There are going to be N characters in the input file. I think the proper way to handle these would be NOT to include any kmers containing N. As it is now, we throw away the entire read if any of the characters are N.

When we store the read, we could store the entire sequence, N and all, but that would mess up our 4-letter, 2-bit representation. For simplicity, I guess we could throw those reads away from the the ReadHead. But I still think the other non-N kmers should be included in the graph.

anbangx commented 10 years ago

What do you mean N characters? Could you give us an example?

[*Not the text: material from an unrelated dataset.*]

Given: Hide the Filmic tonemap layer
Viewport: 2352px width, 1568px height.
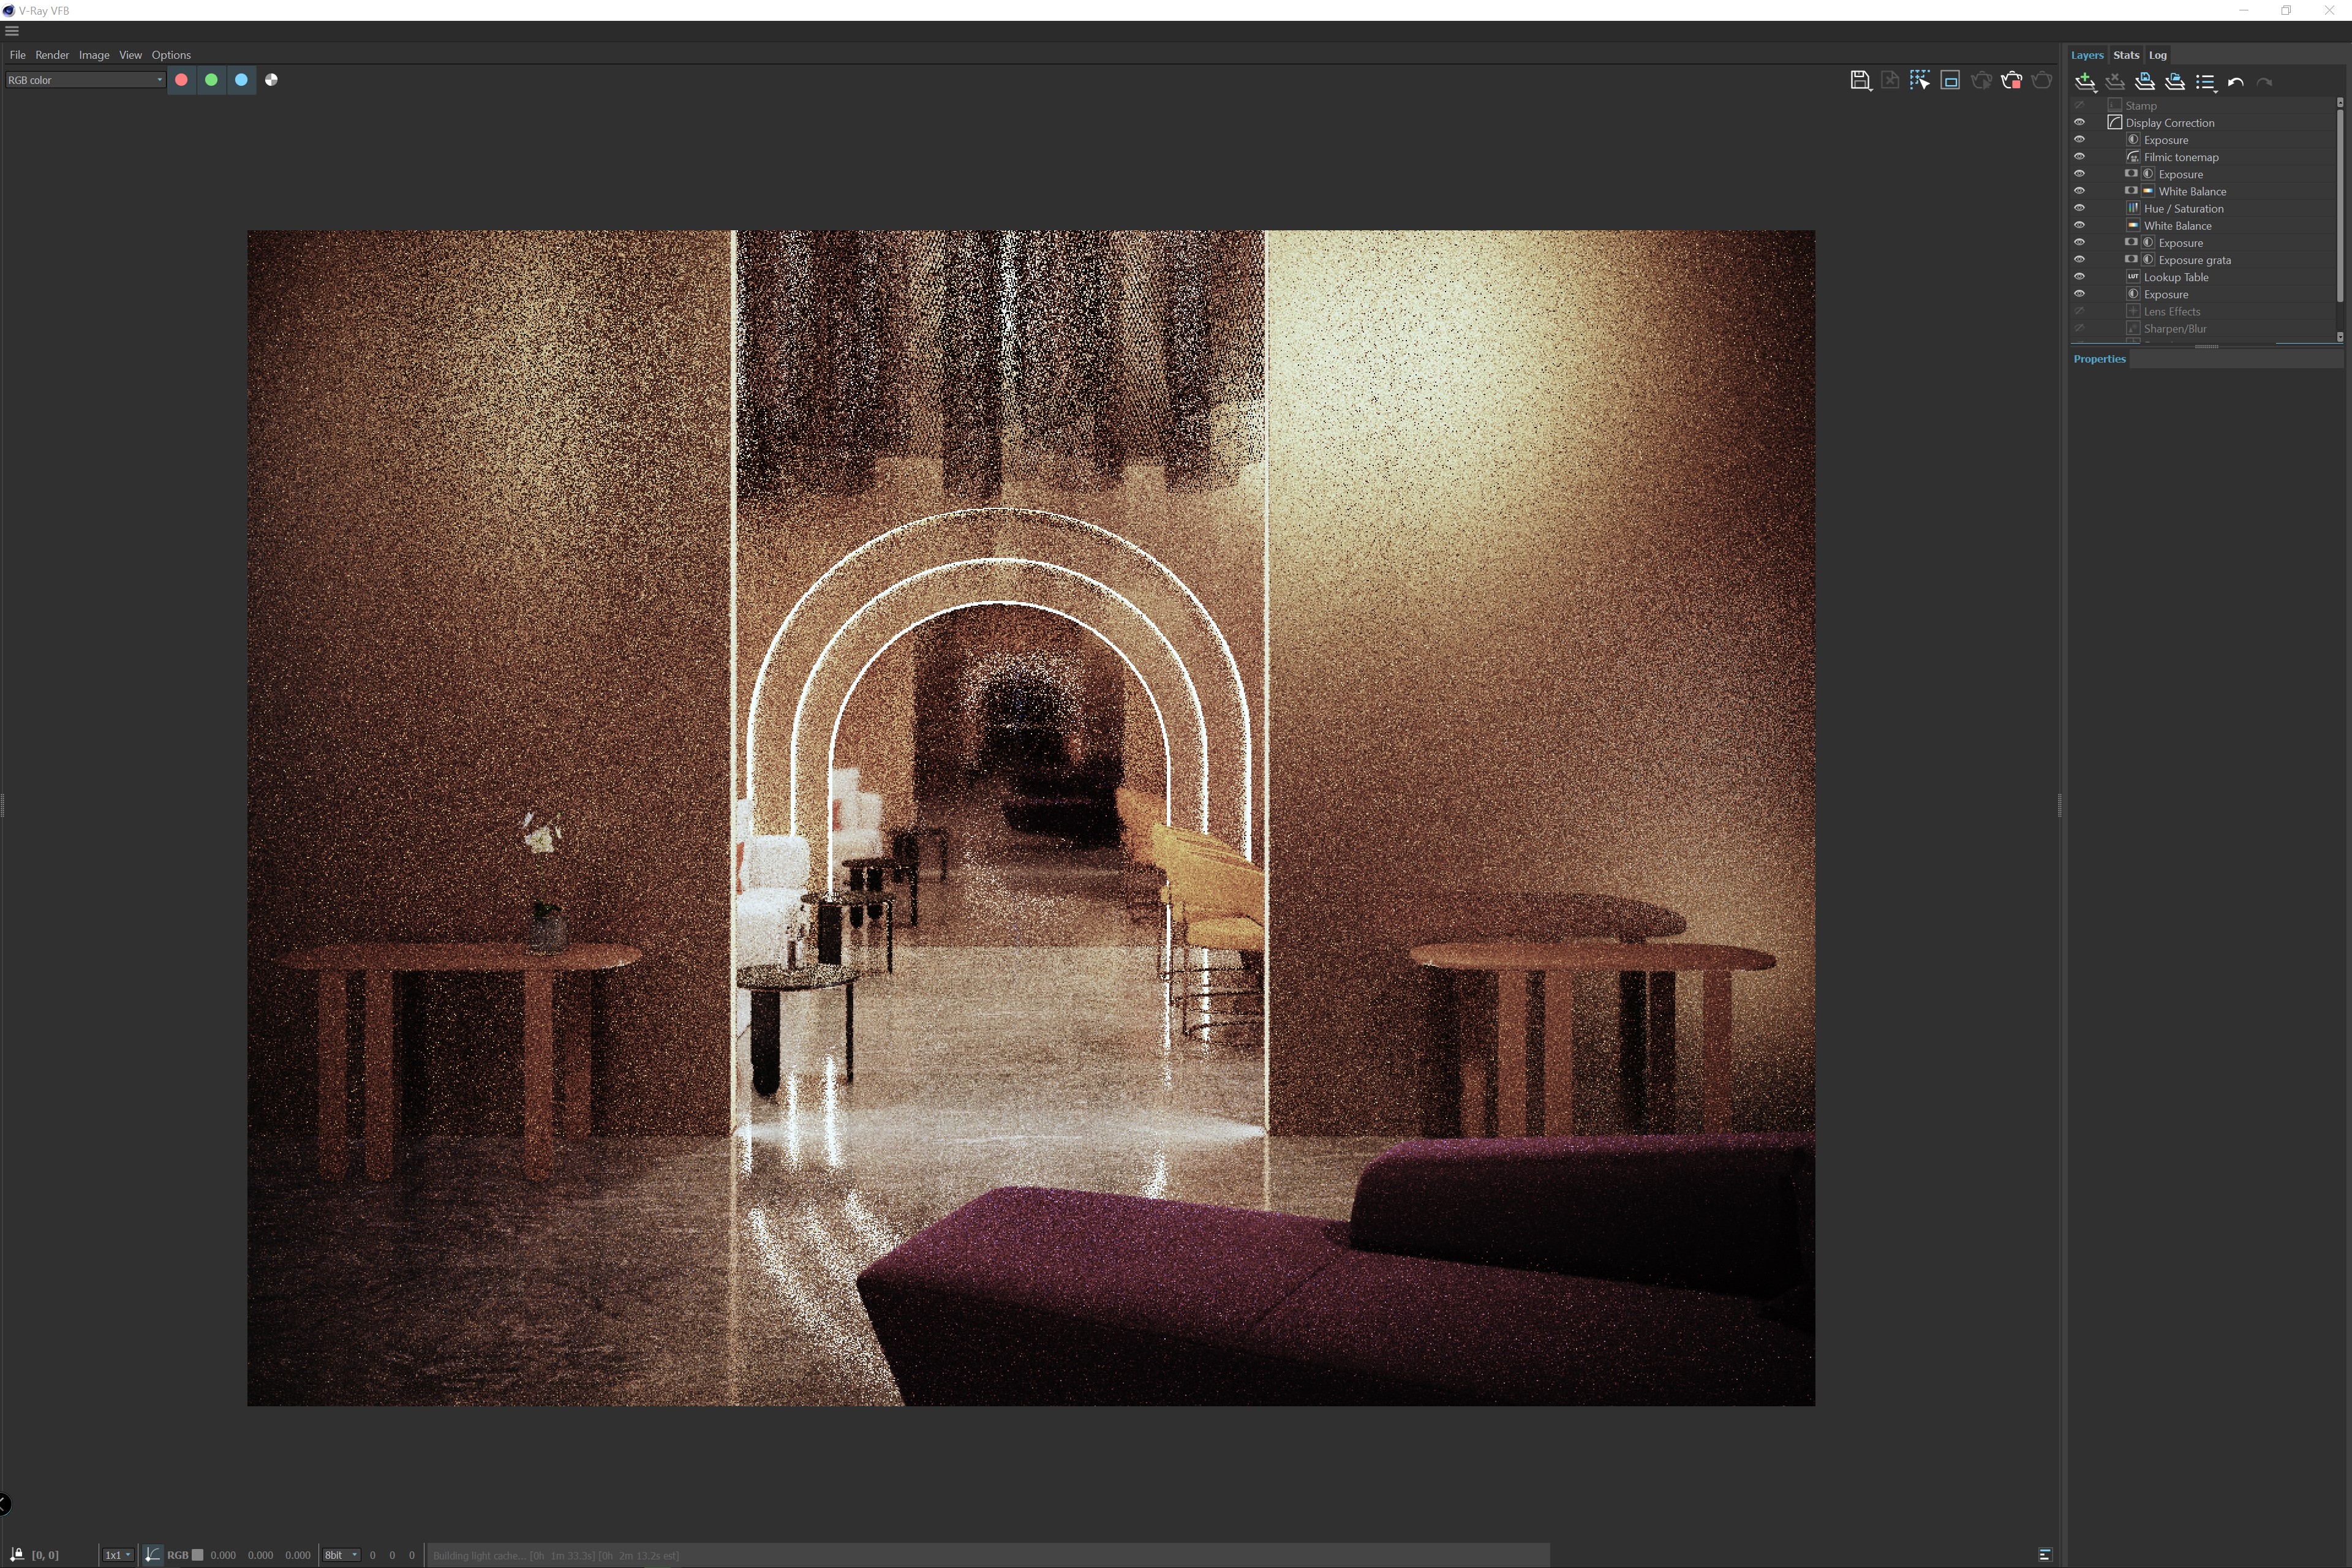Looking at the screenshot, I should 2079,157.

On Thu, Nov 21, 2013 at 11:18 AM, Jake Biesinger notifications@github.comwrote:

There are going to be N characters in the input file. I think the proper way to handle these would be NOT to include any kmers containing N. As it is now, we throw away the entire read if any of the characters are N.

When we store the read, we could store the entire sequence, N and all, but that would mess up our 4-letter, 2-bit representation. For simplicity, I guess we could throw those reads away from the the ReadHead. But I still think the other non-N kmers should be included in the graph.

— Reply to this email directly or view it on GitHubhttps://github.com/uci-cbcl/genomix/issues/69 .

Best Regards,

Anbang Xu

jakebiesinger commented 10 years ago

Sure. ATAGCTGACTGNNNACTGATCG could be a valid input. We should include all kmers from this sequence that don't include the N's.